The Maya Train covers the states of Tabasco, Chiapas, Campeche, Yucatan, and Quintana Roo, with around twenty stations and 14 smaller stops. The train ventures into the jungle, connecting the region known as the Riviera Maya.

Although initially planned with a financing scheme involving public-private mixed investment, the administration of President Andres Manuel Lopez Obrador (AMLO) decided to assume all its costs.

"We will not incur debt. These are public works. The train will not be owned by a foreign company. It is a public enterprise, belonging to the people," he said.

The Maya Train's estimated cost is US$28.5 billion, including anticipated expenses for 2024, as recently acknowledged by the Secretary of Finance.

The project was classified by the Mexican government as "of public interest and national security," especially because the Maya Train will promote tourism and create jobs in the southeast, "the most neglected region of the country," AMLO said in 2018.

The anticipated economic, communication, and infrastructure improvements resulting from its route make the Maya Train an alternative for the development of these regions, which are now connected to internationally recognized tourist hubs such as the Riviera Maya or Cancun.
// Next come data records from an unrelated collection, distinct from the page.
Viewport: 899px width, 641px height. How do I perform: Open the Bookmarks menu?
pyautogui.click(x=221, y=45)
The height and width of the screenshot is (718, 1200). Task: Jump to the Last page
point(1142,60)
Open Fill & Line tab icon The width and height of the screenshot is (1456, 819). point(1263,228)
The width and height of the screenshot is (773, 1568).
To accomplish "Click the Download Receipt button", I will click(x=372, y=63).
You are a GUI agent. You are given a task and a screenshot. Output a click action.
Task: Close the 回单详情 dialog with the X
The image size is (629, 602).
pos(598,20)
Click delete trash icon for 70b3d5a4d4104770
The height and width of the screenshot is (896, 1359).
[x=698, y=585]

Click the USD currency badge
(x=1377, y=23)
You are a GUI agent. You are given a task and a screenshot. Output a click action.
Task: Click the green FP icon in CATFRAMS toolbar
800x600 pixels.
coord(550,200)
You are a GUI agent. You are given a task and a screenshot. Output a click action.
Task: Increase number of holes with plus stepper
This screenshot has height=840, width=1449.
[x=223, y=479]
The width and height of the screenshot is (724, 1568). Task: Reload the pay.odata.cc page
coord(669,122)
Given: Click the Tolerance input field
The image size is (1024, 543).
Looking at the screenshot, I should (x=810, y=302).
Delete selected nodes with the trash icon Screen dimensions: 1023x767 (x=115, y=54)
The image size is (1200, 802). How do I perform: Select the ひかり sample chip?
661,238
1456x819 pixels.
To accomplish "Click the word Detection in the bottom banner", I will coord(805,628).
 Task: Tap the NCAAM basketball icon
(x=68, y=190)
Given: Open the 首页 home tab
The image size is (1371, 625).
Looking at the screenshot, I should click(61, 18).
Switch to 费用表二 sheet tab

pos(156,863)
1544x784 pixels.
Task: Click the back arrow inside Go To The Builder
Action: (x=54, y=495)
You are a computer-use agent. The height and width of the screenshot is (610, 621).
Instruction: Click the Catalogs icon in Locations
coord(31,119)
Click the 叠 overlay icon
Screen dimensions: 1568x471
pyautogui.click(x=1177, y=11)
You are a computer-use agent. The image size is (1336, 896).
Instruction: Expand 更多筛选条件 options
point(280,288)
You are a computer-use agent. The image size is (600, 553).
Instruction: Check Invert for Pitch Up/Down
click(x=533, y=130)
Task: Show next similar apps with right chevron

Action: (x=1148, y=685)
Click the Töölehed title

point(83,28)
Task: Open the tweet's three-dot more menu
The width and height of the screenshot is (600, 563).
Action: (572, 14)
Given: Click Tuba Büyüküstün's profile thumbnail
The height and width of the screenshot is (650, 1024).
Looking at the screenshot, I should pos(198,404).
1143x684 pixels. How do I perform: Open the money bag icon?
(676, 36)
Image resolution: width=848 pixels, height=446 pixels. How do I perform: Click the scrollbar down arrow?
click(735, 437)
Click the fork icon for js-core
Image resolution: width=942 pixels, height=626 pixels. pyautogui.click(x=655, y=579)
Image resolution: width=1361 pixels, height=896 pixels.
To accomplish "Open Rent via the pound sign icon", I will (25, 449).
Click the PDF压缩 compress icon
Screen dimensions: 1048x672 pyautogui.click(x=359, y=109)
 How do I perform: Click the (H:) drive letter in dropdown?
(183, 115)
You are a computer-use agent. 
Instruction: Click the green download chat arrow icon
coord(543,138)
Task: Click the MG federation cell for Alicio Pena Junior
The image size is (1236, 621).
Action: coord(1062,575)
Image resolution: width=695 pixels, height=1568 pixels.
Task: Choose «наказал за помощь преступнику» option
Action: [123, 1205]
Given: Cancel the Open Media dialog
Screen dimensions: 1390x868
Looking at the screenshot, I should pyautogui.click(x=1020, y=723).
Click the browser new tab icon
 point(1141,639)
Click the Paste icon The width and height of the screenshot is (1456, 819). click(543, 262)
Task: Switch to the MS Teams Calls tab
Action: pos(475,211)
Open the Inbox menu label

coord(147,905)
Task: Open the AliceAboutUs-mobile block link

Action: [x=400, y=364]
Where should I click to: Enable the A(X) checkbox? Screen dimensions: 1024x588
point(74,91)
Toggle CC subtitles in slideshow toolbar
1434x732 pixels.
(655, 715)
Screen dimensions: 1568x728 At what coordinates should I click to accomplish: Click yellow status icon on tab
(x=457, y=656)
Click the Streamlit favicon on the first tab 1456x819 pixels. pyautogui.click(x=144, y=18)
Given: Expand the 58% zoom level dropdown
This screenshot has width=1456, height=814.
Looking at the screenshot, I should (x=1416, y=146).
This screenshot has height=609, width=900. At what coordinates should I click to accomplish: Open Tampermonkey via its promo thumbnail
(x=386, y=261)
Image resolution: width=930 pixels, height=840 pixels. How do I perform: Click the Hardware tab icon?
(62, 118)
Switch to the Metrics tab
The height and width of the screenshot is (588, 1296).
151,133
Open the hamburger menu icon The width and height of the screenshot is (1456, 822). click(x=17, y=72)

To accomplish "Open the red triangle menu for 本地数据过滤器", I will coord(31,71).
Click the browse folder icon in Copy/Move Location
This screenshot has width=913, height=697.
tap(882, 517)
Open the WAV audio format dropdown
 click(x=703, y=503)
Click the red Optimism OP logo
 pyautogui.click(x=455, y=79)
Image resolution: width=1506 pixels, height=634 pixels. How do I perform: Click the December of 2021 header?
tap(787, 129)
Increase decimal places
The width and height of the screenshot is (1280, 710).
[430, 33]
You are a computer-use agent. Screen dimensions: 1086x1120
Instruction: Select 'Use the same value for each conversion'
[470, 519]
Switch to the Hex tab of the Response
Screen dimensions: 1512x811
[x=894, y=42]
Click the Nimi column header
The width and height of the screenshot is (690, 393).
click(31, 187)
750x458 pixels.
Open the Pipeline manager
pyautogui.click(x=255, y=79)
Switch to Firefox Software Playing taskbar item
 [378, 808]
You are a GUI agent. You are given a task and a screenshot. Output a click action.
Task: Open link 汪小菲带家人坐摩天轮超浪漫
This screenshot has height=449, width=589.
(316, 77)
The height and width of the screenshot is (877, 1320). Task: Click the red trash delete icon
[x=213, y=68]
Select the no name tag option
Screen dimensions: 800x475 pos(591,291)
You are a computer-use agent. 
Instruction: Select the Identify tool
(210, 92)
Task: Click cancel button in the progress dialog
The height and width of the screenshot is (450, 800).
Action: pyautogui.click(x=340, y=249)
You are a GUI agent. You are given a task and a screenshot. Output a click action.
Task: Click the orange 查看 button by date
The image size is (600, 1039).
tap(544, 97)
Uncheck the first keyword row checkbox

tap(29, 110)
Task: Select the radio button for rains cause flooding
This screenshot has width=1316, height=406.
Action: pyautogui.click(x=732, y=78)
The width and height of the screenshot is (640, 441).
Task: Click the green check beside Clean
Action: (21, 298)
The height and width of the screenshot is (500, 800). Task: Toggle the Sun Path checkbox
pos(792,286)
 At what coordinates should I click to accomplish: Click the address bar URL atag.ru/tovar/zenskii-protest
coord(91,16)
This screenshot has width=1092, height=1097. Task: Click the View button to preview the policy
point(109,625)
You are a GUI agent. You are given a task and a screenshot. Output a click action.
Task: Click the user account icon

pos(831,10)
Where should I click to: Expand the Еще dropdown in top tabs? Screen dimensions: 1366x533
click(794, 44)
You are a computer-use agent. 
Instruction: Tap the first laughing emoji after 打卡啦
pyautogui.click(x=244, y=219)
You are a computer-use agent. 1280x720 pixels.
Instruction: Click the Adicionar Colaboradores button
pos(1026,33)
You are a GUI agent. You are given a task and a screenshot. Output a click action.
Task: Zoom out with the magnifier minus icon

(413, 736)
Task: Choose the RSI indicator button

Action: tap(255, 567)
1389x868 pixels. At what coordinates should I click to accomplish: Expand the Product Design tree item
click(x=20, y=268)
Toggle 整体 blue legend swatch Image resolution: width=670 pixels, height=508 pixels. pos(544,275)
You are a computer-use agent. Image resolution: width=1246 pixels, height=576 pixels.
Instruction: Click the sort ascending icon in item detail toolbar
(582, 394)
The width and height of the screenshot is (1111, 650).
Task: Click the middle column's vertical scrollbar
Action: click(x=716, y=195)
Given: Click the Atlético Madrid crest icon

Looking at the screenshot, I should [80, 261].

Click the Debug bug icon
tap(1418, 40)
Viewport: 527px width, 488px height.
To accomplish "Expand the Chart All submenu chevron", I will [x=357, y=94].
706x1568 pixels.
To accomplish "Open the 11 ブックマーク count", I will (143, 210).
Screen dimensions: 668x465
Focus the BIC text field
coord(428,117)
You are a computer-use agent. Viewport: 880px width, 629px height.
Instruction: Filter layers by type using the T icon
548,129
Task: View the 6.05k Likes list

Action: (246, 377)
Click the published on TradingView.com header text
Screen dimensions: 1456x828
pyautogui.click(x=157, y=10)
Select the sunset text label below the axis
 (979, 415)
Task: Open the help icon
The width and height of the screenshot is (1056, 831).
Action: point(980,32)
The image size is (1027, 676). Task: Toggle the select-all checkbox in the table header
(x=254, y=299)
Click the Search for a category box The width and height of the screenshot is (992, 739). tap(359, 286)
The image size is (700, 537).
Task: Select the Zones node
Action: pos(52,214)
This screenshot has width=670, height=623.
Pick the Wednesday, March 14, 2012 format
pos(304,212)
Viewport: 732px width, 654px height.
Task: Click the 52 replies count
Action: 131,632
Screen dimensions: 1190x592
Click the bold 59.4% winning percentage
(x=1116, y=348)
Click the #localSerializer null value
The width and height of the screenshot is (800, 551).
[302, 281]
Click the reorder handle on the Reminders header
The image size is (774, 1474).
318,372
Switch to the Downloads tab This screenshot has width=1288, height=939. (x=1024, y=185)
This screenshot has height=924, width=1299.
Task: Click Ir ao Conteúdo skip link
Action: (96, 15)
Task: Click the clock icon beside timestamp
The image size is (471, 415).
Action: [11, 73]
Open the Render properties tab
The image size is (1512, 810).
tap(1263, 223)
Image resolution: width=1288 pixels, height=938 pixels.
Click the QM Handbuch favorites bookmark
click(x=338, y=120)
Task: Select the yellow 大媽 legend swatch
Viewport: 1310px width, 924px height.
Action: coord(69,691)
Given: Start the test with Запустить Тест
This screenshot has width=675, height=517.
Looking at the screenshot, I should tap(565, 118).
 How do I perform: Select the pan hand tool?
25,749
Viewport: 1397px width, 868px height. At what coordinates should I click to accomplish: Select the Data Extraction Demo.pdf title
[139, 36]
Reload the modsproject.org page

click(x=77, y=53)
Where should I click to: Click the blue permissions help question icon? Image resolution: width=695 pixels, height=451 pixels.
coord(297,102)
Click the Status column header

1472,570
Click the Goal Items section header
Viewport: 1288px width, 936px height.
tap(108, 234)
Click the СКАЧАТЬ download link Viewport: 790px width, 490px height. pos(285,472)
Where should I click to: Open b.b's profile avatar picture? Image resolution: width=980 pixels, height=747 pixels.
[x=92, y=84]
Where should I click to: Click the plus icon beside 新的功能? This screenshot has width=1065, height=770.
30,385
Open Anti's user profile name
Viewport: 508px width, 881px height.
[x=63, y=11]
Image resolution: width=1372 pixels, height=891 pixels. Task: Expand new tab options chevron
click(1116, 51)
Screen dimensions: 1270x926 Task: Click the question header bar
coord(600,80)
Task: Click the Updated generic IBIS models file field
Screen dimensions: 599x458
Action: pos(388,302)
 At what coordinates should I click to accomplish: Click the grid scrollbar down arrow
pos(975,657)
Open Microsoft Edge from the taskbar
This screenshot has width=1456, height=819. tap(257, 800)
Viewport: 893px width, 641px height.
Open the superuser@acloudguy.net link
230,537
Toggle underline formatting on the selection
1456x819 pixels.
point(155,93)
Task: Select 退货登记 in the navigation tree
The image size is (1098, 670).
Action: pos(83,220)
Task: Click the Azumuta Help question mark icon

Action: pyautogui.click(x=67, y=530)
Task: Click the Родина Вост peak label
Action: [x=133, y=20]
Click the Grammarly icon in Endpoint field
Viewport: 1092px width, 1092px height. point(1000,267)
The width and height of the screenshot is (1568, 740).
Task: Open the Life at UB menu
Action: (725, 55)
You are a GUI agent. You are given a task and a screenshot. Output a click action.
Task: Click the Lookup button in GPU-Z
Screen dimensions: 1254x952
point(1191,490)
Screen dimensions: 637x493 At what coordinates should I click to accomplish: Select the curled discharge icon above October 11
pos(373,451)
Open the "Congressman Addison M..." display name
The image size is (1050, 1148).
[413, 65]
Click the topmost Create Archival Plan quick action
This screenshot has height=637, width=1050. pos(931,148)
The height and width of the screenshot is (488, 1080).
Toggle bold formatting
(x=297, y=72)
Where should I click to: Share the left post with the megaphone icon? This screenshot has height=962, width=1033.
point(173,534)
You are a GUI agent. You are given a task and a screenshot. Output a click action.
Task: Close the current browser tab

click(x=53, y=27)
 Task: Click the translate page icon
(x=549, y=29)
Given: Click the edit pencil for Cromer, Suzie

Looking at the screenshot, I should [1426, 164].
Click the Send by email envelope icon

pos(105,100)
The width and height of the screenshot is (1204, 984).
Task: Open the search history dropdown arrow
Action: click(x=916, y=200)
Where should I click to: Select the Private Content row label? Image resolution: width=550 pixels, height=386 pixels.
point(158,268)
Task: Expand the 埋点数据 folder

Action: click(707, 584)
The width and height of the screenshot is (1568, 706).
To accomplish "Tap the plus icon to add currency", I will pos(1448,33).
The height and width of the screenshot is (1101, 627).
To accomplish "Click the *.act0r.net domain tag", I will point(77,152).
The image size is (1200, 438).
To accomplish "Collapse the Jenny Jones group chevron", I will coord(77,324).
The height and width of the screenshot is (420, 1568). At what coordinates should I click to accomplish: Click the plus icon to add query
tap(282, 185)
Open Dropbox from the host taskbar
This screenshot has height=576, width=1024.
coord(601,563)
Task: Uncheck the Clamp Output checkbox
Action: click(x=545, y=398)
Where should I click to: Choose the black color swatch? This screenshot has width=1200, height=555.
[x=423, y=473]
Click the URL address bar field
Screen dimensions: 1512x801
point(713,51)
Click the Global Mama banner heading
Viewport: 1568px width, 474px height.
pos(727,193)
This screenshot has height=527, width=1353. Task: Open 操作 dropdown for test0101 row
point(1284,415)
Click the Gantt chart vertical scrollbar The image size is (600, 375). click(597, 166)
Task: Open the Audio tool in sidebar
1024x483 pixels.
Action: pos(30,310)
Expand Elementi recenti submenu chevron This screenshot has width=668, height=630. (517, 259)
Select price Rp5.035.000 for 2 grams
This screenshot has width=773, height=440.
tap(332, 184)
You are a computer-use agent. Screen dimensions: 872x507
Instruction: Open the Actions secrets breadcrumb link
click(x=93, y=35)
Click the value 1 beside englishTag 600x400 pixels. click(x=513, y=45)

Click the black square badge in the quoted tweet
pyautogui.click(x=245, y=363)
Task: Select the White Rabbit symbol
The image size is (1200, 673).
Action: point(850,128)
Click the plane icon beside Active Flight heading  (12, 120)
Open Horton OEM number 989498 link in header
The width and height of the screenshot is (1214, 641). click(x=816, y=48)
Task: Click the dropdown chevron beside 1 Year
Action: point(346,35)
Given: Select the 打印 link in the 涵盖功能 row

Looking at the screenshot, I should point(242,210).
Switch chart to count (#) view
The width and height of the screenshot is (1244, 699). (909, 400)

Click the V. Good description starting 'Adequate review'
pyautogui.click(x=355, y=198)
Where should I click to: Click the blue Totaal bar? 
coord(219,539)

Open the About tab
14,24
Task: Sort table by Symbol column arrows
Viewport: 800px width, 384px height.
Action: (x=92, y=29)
AMLO's plan includes the opening of two new archaeological zones in Quintana Roo, along with the construction of several museums, visitor centers, and six hotels in the area.

The project could create around one million new jobs and lift 1.1 million people out of poverty by the year 2030. The economic impact in the areas where the train passes through would be twice what was forecasted before the project, according to United Nations estimates.

"With a significant investment from the state, we are benefiting millions of people," said Oscar Lozano, the CEO of the Maya Train company.